Exactly those lines running from the one containing "997x920 pixels." to the end of the material are to be printed, and no others.
● ● ●
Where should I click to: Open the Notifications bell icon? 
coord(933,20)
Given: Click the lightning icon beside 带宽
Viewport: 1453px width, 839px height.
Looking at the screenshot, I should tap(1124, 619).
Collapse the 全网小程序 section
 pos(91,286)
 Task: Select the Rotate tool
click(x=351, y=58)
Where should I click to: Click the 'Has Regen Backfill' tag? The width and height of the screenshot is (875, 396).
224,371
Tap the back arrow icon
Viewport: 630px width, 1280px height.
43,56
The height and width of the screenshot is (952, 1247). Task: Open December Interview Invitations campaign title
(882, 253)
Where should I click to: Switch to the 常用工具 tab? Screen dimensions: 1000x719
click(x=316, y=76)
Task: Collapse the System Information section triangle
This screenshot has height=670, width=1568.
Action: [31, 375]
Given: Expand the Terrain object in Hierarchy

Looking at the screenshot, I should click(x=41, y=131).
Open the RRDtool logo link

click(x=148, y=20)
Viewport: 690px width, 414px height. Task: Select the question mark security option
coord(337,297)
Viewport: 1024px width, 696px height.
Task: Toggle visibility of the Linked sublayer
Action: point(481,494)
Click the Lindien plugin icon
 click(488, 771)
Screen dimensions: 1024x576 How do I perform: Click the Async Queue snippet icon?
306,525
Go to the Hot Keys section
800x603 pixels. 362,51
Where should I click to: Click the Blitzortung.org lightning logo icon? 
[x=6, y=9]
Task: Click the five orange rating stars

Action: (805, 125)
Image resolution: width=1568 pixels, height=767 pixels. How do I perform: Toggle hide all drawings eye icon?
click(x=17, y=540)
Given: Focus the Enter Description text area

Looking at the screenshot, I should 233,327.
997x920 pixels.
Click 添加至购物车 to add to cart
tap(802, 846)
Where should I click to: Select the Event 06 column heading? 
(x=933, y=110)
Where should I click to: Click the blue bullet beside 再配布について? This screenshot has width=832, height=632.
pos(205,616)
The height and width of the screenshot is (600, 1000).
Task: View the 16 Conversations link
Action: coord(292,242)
● ● ●
◆ **ANSWER TO THE PROBLEM**
997x920 pixels.
Click 添加至购物车 to add to cart
tap(802, 846)
Where should I click to: Select the Event 06 column heading? 
(x=933, y=110)
Where should I click to: Click the blue bullet beside 再配布について? This screenshot has width=832, height=632.
pos(205,616)
The height and width of the screenshot is (600, 1000).
Task: View the 16 Conversations link
Action: coord(292,242)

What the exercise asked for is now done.